[Dataset content]:
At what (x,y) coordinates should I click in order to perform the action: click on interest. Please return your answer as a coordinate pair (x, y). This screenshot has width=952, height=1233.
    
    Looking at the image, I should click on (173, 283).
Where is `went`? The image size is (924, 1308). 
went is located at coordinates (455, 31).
...
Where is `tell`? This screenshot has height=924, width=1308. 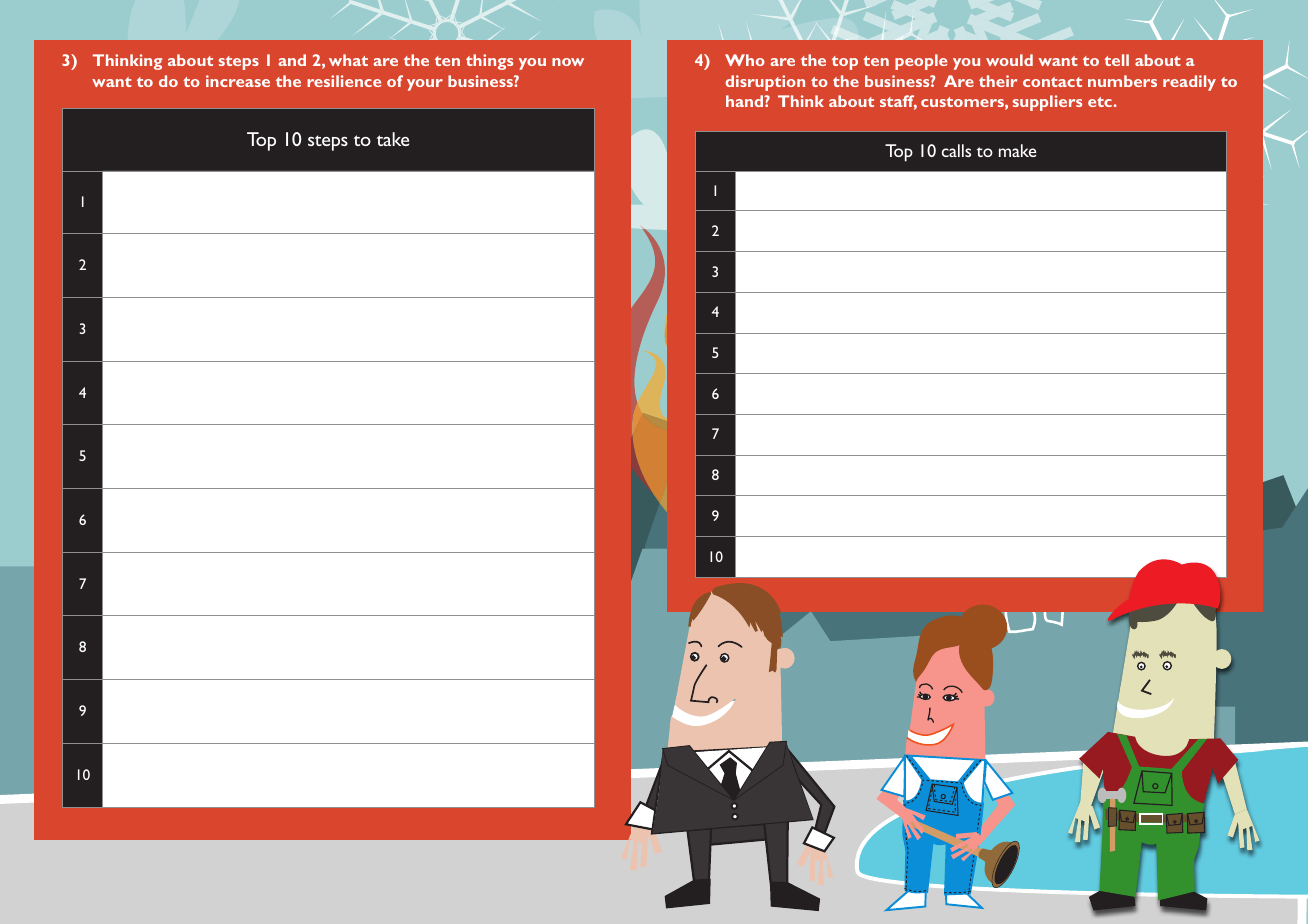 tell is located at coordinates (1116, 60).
---
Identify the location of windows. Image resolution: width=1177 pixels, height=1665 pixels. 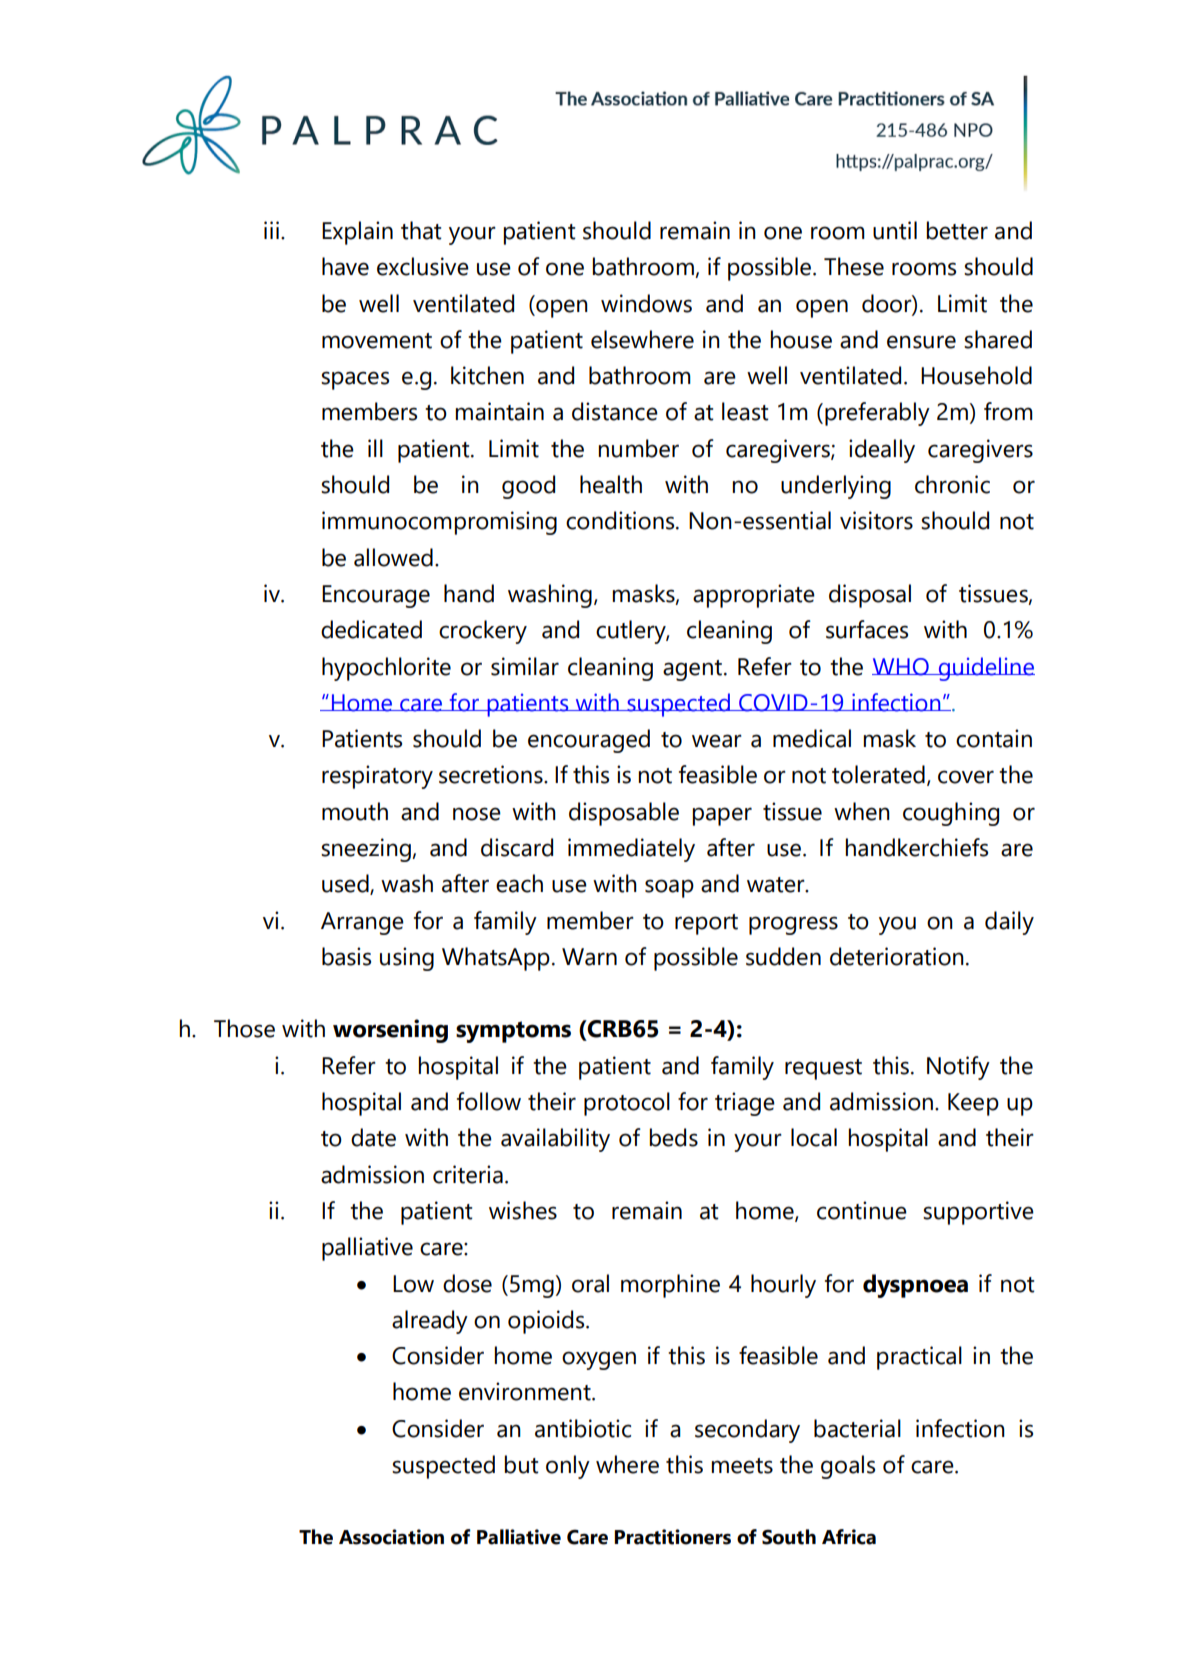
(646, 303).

[Task description]: Please set down the material from the line containing "At what (x,y)" up to and including the line containing "Looking at the", reproducing each line without any change.

[Full response]:
At what (x,y) coordinates should I click in order to perform the action: click on interest. Please return your answer as a coordinate pair (x, y). This screenshot has width=952, height=1233.
    
    Looking at the image, I should click on (173, 283).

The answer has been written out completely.